### Text

Usually affable and laid back, the very embodiment of Hollywood cool, John Cusack seems uncharacteristically edgy this afternoon. He enters the room like a fugitive in a film noir detective thriller, twitchy, suspicious. The black shirt, black slacks and haze of cigarette smoke complete the image of a hounded man.
“So what did you think of the flick?” he demands more than asks.
This is obviously not the Cusack of “Being John Malkovich” and “High Fidelity,” or even “Con Air” and “Serendipity.” That Cusack can scoot easily between hip indie productions and formulaic studio fare; that Cusack carries the world in his hip pocket. This one expects the sky to come crashing down.
Little wonder. He’s just made a grim little film that even his staunchest fans will find tough going. “Max” stars the 36-year-old actor as Max Rothman, a one-armed art dealer in post-World War I Munich. Rothman’s new discovery? A ranting war vet named Adolf Hitler (Noah Taylor). Reviewing Hitler’s battle sketches, Rothman finds “an authentic new voice” who’s “just scratching the surface.”
Potential backers were less kind to the original “Max” script. They showed interest, then they didn’t. Which is why it took three years to raise the money ($10 million), set up production in Budapest, and pull together a cast and crew that would work for virtually no money. “Everybody was terrified of it,” Cusack recalls. “But we kept it going. The actor, producer, crew salaries are up there on the screen. It was an act of real passion.”
Throughout his almost 20 years of stardom, Cusack has specialized in fast talkers, some lovelorn, some loathsome. Rothman felt like a departure. “He’s a man crushed by war who’s trying to reconstruct himself … a very progressive, modernist spirit,” observes the actor.
Almost as knowledgeable about music and art as it he is about film and experimental theater, Cusack found himself drawn to the film’s Weimar Republic setting.

### What to do
• a. Say whether each statement agrees with the John Cusack profile, answering yes or no and quoting the words from the profile that decide it: (i) Raising the money for "Max" took three years. (ii) "Max" was produced in Munich. (iii) Noah Taylor plays Max Rothman.
• b. Continue the John Cusack profile from its last sentence, keeping its tone.
The records that follow come from a separate source and are unrelated to the profile.

### Record extracts
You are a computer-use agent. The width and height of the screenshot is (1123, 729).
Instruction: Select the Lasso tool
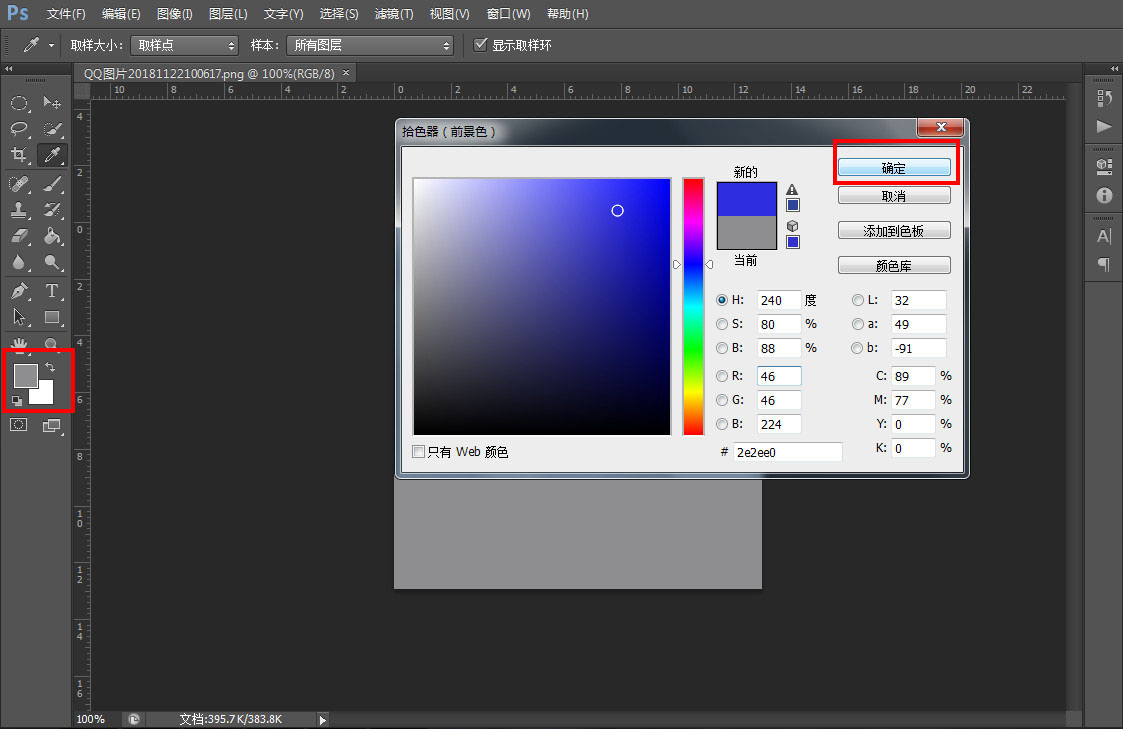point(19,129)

==

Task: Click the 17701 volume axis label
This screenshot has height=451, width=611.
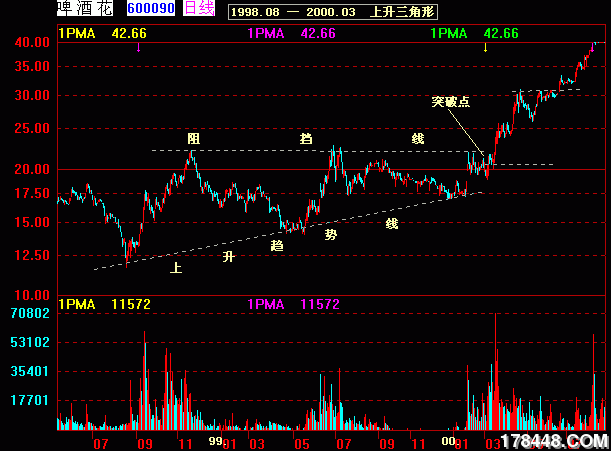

### Answers
• a.
(i) Yes: "it took three years to raise the money ($10 million)"
(ii) No: "set up production in Budapest"
(iii) No: "“Max” stars the 36-year-old actor as Max Rothman" and "A ranting war vet named Adolf Hitler (Noah Taylor)"

• b.
“I’ve always been interested in this period … always fascinated by how fertile Germany was before politics and economic ruin entered into the equation,” Cusack says. “How did a nation of poets and thinkers become a nation of judges and hangmen in the period between the wars? What caused that shift to the far right?”
Written and directed by Menno Meyjes, who received an Oscar nomination for “The Color Purple,” “Max” is nothing if not ambitious. On one level it’s a horror story, on another a black comedy shot through with gallows humor, and on yet another level an avant-garde work that melds Brechtian stagecraft with the visual style of George Grosz and other German artists of the interwar period.
“The idea was to look at Hitler through the prism of art,” Cusack explains. “It’s not a new idea, but I don’t think people have experienced it quite this way before. Hitler did sniff around the modern art world, cubism and all those things. He was repulsed by their anti-war message, but he understood the power of the medium.”
Why, then, did he reject art for fascist politics?
“He couldn’t do what was required of an artist, which was to honestly express himself. He didn’t have the courage to look deeply at the seeds of envy, hatred, fear, sexual frustration. He took the coward’s way out: He started hating other people.”
Hitler has been played by a number of great actors, including Alec Guinness and Anthony Hopkins. And usually the star’s disgust for the role shows as he turns the dictator into a raving maniac easy to dismiss as Grosz-like caricature. Meyjes and Cusack wanted Taylor’s characterization to be different, more three dimensional.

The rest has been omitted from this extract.